Torna alla sua vita ammaccata, ma ancora determinata, e se prima poteva temere il giudizio di chi ancora allora pretendeva che sopportasse in silenzio compiendo il destino di ogni donna votato alla crocifissione per il bene di una famiglia, lei invece aveva riscoperto la sua natura, rispolverato le sue magnifiche ali e accettato di non essere mai stata una parte di quel tutto che l’avrebbe volentieri seppellita nel talamo violato, non da un’altra donna, ma dalla privazione dell’affetto e della reciproca considerazione.
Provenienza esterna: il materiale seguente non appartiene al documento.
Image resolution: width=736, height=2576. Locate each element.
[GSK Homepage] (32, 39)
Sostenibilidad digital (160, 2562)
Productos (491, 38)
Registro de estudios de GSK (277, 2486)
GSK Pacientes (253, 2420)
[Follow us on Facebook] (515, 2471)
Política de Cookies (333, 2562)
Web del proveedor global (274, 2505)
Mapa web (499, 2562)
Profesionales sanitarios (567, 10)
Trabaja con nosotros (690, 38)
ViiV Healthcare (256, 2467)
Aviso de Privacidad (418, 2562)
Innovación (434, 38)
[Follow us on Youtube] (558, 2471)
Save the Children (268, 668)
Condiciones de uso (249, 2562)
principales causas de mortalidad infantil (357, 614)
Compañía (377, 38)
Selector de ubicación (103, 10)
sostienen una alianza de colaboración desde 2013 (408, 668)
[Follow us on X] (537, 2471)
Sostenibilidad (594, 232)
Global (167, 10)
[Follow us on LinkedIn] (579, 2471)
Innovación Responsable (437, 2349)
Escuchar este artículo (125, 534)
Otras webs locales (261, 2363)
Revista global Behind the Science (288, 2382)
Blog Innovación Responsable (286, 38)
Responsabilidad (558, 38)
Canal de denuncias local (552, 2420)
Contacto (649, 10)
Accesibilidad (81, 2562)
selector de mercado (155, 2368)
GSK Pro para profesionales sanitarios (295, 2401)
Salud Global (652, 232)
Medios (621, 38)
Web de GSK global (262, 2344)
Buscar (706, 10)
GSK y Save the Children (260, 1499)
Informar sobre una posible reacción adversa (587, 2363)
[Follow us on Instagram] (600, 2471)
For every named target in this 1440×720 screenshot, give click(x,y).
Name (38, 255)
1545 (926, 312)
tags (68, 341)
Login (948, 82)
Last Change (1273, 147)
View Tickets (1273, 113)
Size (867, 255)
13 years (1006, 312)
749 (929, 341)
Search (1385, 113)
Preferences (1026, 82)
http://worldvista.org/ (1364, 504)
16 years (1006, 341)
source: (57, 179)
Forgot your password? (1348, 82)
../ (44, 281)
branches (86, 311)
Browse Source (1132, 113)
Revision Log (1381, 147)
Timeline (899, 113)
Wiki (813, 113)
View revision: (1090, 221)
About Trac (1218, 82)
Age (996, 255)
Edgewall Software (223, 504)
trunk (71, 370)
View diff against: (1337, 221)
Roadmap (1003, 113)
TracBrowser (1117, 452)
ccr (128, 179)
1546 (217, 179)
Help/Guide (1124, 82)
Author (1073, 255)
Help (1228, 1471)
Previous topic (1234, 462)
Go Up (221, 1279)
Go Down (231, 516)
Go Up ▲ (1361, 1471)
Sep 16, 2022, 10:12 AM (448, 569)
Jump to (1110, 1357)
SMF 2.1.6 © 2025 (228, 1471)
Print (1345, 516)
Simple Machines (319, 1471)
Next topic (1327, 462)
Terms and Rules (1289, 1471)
Non cercava nessun colpevole, darla ad altri la responsabilità non l’avrebbe aiutata, considerando che era stata partecipe di quella follia anche lei, che aveva tardato a ruggire quando la disistima aveva iniziato ad azzannare la fiducia che aveva in sé, sminuendosi a poco alla volta. Poteva finire così, senza vincitori né vinti, attori e comparse in ordinato e discreto ordine che si ritirano dalla scena, ma l’amore bello troppo bello vuole salvarsi, vuole liberarsi di lei chiedendole un ultimo sacrificio, la carne della sua carne, l’anima della sua anima in cambio di una pubblica confessione, la morte sociale che non lascia tracce, una qualsiasi che lo scagioni e che dimostri che in fondo lei se l’è meritato.
A questo punto l’amore di ogni tempo e mondo si è vergognato e ha chiesto di non essere più pronunciato.